- _Working data_:
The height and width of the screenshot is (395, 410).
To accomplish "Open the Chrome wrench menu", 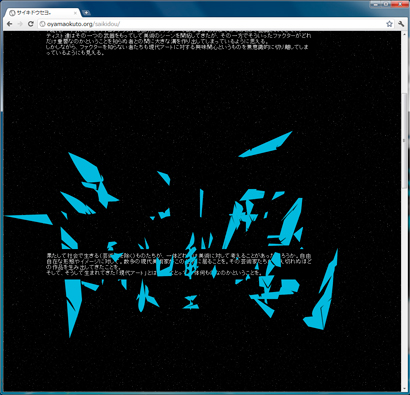I will click(401, 24).
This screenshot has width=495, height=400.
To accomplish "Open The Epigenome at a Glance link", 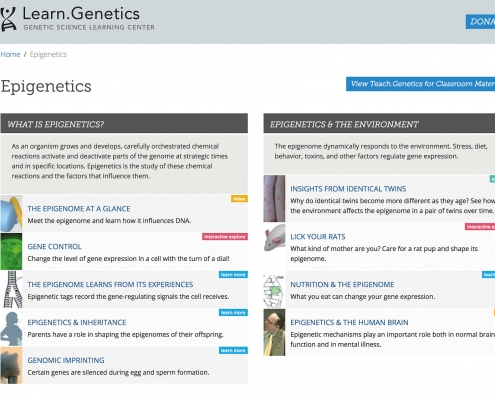I will pyautogui.click(x=79, y=209).
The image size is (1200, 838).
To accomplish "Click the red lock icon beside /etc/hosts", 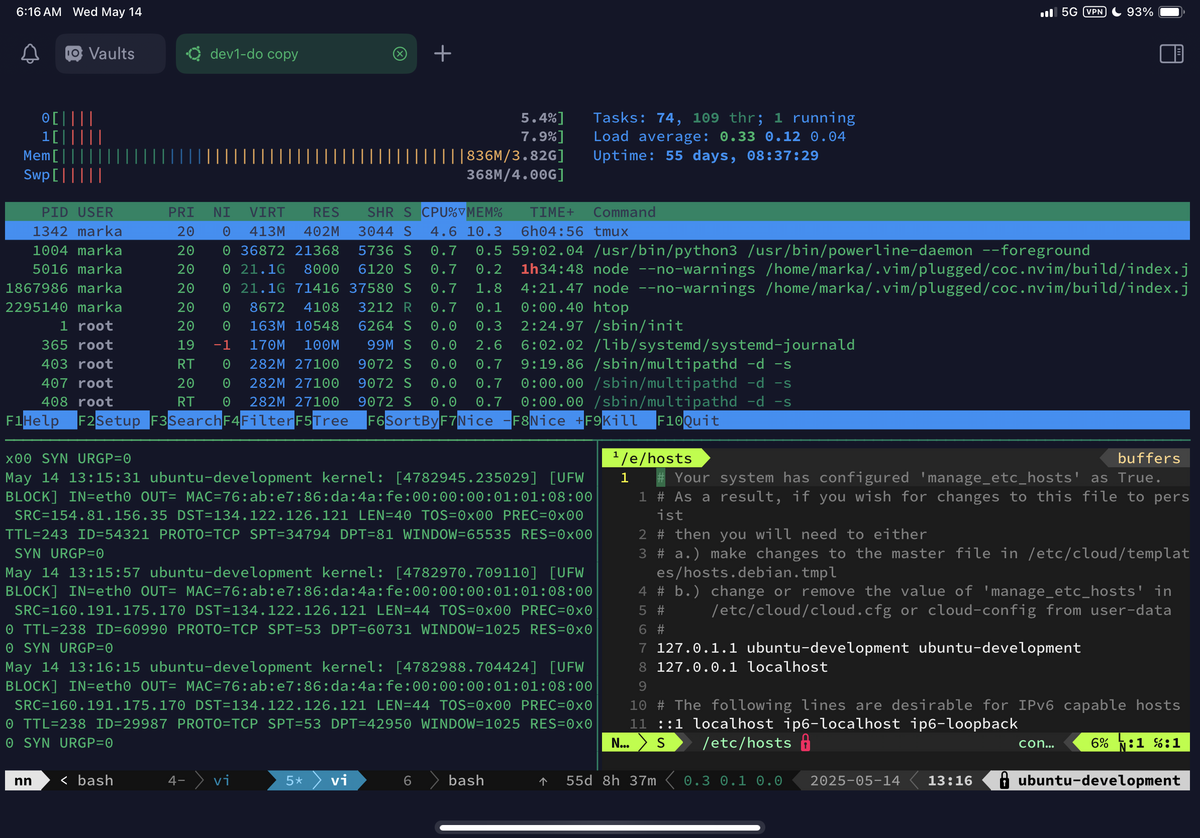I will pos(806,743).
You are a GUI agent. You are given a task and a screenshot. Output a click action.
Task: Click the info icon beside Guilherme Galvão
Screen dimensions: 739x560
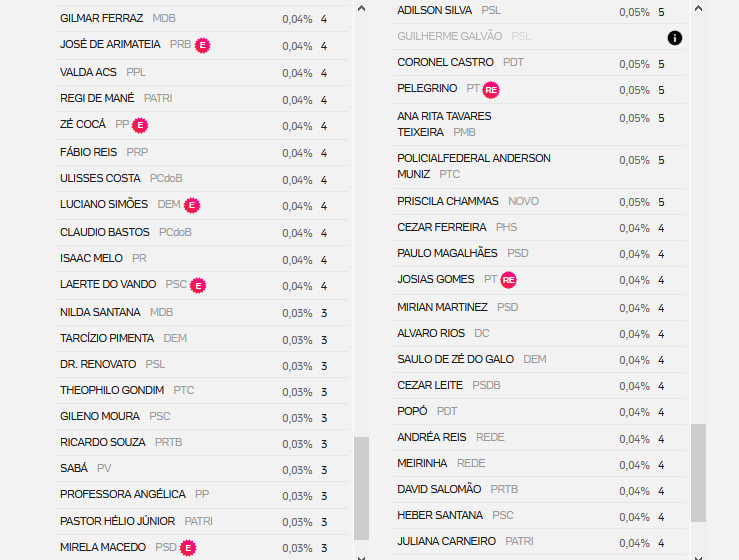674,38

- _Directions for this task_: Set out, exactly as given, the line that contains "You are a GUI" along with each line after it through the end of the records above; omit the pictures.

- _Answer for the task_:
You are a GUI agent. You are given a task and a screenshot. Output a click action.
Task: Click the info icon beside Guilherme Galvão
Screen dimensions: 739x560
674,38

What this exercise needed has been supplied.